Já começaram demissões em alguns setores inclusive no Brasil. Nos Estados Unidos, Espanha e outros países, as demissões estão batendo recordes, além de aumentar a inflação e o salário ficar cada vez menor. Os donos dos bancos, empresas, empreiteiras e assim por diante, que representam a burguesia, tentam fazer que os trabalhadores paguem por sua crise. Por isso eles exigem que os governos, como o de Lula, diminuam os salários dos aposentados e cortem direitos sociais (como o 13º salário, as férias remuneradas e a licença maternidade).
Ainda em 2008, ocorrerão no Brasil as eleições municipais para prefeitos e vereadores, onde mais uma vez nossa paciência e inteligência serão testadas. Os políticos dos partidos que representam os patrões (como o PT, DEM, PSDB, e etc.) utilizarão de todos os artifícios que o dinheiro pode comprar para tentar fazer com que acreditemos que as eleições vão mudar a nossa vida.
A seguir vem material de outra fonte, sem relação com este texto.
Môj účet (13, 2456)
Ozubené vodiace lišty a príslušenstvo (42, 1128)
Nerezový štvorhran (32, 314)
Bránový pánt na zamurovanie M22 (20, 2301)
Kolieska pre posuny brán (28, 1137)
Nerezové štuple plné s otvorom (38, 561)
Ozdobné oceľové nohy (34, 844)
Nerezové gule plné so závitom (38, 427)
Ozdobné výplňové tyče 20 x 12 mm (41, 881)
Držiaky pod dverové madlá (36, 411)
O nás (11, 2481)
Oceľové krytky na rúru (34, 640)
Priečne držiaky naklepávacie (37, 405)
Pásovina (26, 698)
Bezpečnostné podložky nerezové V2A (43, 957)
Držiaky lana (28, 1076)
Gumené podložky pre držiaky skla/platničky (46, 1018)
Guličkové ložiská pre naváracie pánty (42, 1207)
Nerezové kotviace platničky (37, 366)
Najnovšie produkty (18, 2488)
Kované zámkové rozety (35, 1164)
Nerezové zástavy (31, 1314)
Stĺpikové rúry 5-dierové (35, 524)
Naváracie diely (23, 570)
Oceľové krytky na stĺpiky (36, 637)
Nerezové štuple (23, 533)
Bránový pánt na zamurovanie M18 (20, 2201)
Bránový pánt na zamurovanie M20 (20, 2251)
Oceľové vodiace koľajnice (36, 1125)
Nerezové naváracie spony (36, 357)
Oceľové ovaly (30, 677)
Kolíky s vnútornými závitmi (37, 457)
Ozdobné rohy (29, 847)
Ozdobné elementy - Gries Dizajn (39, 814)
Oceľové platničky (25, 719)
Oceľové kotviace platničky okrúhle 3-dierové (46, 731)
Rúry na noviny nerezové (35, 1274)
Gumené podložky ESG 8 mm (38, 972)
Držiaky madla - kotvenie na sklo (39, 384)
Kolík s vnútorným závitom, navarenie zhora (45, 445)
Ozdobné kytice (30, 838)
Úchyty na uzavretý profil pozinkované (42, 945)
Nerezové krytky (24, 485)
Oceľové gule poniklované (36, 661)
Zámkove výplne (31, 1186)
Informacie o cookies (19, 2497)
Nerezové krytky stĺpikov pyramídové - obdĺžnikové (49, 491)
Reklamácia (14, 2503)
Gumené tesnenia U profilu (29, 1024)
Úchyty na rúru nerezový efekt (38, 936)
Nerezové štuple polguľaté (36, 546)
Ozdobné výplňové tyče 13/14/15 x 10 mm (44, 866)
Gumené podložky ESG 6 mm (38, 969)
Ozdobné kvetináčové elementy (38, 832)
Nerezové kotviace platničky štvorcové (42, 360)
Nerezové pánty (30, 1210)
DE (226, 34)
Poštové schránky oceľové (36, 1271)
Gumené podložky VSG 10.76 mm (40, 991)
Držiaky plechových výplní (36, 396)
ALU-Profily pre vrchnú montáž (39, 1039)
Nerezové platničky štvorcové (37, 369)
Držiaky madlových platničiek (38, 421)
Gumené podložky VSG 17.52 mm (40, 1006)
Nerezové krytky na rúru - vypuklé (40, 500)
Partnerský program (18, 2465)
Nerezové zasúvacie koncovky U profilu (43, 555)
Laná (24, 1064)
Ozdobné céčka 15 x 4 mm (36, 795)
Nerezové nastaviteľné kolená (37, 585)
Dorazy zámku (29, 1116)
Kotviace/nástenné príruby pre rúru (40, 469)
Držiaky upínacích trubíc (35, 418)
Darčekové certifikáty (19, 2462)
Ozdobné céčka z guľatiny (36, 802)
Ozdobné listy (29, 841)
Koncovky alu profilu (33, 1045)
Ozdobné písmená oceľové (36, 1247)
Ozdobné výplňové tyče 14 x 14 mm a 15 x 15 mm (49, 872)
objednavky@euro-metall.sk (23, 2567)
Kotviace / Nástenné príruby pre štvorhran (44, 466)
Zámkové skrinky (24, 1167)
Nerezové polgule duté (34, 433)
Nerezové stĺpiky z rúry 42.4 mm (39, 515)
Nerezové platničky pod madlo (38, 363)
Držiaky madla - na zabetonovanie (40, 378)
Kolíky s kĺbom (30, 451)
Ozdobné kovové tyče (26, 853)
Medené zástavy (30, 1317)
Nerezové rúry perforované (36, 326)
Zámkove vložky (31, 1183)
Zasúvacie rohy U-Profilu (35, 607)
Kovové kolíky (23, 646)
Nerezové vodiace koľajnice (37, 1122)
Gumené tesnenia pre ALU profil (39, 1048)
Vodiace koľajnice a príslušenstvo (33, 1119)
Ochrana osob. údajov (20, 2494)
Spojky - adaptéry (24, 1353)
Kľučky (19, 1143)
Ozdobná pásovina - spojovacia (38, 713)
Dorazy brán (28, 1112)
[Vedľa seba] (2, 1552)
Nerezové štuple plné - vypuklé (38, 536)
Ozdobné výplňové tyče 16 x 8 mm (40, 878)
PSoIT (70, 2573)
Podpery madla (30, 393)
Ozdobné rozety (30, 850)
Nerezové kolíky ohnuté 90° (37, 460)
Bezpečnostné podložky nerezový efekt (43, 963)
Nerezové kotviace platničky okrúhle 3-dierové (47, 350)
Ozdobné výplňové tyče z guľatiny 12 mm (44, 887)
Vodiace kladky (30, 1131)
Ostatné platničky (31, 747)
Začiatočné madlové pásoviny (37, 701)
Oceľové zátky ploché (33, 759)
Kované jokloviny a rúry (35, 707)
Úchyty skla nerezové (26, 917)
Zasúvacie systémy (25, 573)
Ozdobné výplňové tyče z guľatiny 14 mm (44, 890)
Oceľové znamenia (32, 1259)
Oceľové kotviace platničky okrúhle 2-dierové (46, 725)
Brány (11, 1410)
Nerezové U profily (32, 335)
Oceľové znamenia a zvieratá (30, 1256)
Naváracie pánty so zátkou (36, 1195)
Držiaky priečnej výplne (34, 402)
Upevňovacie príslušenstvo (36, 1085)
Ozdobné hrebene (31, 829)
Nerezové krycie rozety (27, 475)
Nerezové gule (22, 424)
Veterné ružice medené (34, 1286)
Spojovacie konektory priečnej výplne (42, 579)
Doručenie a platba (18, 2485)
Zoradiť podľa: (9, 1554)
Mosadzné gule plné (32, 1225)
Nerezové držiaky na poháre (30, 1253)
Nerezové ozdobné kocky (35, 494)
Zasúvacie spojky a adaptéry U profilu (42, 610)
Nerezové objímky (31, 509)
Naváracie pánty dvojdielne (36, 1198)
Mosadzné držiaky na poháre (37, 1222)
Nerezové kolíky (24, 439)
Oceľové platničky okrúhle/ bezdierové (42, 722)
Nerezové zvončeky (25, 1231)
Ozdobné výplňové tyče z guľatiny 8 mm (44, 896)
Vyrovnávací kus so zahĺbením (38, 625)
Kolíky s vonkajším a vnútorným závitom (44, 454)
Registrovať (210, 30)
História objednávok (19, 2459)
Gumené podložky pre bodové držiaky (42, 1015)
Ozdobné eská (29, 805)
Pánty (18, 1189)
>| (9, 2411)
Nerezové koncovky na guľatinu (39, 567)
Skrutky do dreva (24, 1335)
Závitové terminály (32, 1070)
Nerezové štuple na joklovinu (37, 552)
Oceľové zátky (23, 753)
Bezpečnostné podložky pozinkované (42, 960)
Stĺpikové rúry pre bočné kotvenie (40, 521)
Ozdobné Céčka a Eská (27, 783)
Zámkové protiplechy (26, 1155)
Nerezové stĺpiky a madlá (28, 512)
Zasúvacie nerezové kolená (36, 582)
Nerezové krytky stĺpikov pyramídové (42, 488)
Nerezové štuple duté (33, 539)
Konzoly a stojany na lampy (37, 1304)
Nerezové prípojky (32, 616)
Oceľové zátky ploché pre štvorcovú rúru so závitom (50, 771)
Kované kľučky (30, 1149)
Ao mesmo as coligações mostrarão a verdadeira farsa que são as eleições, com inimigos numa cidade se abraçando na cidade vizinha. Isso acontece porque todos eles são iguais e todos representam os interesses dos empresários que os financiam.
É justamente essa promiscuidade das coligações eleitorais e a necessidade de se construir uma frente classista dos trabalhadores em alternativa a isso tudo que discutiremos na página 7.
Voltando ao cenário internacional, discutiremos na pagina 8 a questão das nacionalidades oprimidas. Isso porque recentemente Kosovo, que fazia parte da Sérvia, declarou sua independência, e o Tibet, administrado pela China, está vivendo um processo de luta pelo mesmo motivo. Vamos discutir justamente se estes processos de independência são legítimos, se devemos ser a favor dessa luta e qual o rumo que defendemos para esses processos.
No cenário nacional, o mês de Abril é marcado pela mobilização dos trabalhadores rurais sem terra, na mobilização nacional que recebe o nome de Abril vermelho. Com isso se torna necessário que discutamos o valor que têm as mobilizações destes trabalhadores, e qual o programa que os revolucionários defendem para a questão agrária, a necessidade de uma reforma agrária radical, controlada pelos trabalhadores, que ataque o latifúndio e o exproprie sem indenização.
Estes debatem servem para cada um pensar sobre "como é possível mudar a vida?". Queremos demonstrar, através da experiência vivida pela classe trabalhadora e da reflexão sobre estas experiências, a necessidade dos trabalhadores lutarem. Não é mais possível ficar esperando ou acreditar nas eleições para prefeito, governador deputados, vereadores e presidente. A história antiga e recente da democracia dos ricos em que vivemos está cheia de exemplos que deixam claro que os únicos que saem ganhando com este sistema são os patrões e a burguesia. Os trabalhadores só podem confiar em si mesmos, em sua organização e luta direta, para conquistar seus interesses e reivindicações. Por isso, vamos à luta!